Bulgari was there before most of them. The cameo of the shop in Roman Holiday, in La Dolce Vita and in the documented shopping habits of the international set that passed through Rome in the 1950s and 1960s is not the result of marketing strategy. It is simply the record of where those people went when they were in that city.

Taylor's Italian, learned at Bulgari or elsewhere, was reportedly serviceable by the end of the Cleopatra shoot. What she retained rather longer were the pieces.

Frequently asked questions

Who founded Bulgari?

Bulgari was founded by Sotirio Voulgaris, a Greek silversmith born in Paramythia in 1857. He opened his first shop in Rome in 1884 on Via Sistina and moved to Via Condotti in 1905. He Italianised his name to Bulgari on settling in Rome.

Why is Bulgari spelled BVLGARI?

The BVLGARI spelling uses classical Latin lettering, in which V was used where modern Italian and English use U. The rendering is a deliberate reference to Roman antiquity and forms one of the house's most recognisable visual identifiers.

Who owns Bulgari now, and how much did LVMH pay?

Bulgari has been owned by LVMH (Moët Hennessy Louis Vuitton) since 2011, when the French luxury conglomerate acquired the house for €4.3 billion. The Bulgari family received LVMH shares as part of the transaction and Nicola Bulgari became a vice chairman of the brand.

What is Bulgari known for in high jewellery?

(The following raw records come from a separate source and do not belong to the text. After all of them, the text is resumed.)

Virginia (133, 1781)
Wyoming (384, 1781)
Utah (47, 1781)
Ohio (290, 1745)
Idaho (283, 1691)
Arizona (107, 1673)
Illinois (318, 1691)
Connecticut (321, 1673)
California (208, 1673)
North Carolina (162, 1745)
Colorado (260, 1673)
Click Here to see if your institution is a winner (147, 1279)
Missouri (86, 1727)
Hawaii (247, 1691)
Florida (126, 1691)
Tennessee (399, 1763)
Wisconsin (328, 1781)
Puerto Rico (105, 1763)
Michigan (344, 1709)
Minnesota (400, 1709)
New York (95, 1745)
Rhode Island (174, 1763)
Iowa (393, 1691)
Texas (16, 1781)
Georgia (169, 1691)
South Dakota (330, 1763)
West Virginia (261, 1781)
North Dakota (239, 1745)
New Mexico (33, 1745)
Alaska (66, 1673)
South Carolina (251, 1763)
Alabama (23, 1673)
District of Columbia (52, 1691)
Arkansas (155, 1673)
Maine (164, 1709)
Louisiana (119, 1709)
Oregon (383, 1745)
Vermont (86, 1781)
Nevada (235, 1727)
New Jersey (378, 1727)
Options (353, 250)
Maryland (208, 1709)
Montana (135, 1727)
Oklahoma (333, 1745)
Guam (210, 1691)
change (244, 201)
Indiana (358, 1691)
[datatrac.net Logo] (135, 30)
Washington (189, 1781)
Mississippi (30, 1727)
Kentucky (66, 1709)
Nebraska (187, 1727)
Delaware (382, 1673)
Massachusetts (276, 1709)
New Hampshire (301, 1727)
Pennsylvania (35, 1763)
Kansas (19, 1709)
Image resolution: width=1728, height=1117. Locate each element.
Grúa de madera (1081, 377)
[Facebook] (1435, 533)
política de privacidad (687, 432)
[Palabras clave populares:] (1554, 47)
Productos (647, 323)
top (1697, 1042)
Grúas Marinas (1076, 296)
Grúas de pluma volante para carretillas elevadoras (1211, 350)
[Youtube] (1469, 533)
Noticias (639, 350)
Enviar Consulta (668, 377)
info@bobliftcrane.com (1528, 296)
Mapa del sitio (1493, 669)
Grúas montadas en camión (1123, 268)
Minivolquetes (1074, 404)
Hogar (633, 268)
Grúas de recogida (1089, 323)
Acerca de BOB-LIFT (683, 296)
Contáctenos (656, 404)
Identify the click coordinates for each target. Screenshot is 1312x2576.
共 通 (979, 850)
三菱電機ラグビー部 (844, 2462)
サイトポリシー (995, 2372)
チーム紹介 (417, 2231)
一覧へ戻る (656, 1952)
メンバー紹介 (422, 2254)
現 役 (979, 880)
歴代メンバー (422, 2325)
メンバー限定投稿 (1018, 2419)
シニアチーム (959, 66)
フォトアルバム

Bulgari is known for its use of bold, saturated colour in high jewellery (combining gemstones in ways that differ from the predominantly white aesthetic of French fine jewellery) and for its Serpenti and B.zero1 designs. The house is also known for its hotel group, which operates properties in Rome, Milan, London, Dubai, and Tokyo, among others.

What is the Bulgari Serpenti design and when was it introduced?

The Serpenti is a coiled serpent design first introduced by Bulgari in the 1940s as a flexible watch bracelet, with the watch movement housed in the snake's head. The design has expanded to include rings, earrings, and handbags. The snake form references ancient Roman and Egyptian jewellery, in which serpent motifs were associated with protection and continuity.

What was Elizabeth Taylor's connection to Bulgari?

Elizabeth Taylor became closely associated with Bulgari during the filming of Cleopatra in Rome between 1961 and 1963, during which she visited the Via Condotti store frequently. Richard Burton gave her numerous Bulgari pieces throughout their relationship. Taylor later said she had learned Italian at Bulgari, a remark that is documented to the satisfaction of most people who have repeated it since.


Sources: Bulgari official archive documentation; Penny Proddow and Marion Fasel, Bulgari (Assouline, 2003); Sam Wasson, The Big Goodbye: Chinatown and the Last Years of Hollywood (context for Taylor in Rome); LVMH acquisition press documentation, March 2011; Nicola Bulgari oral history interviews, various.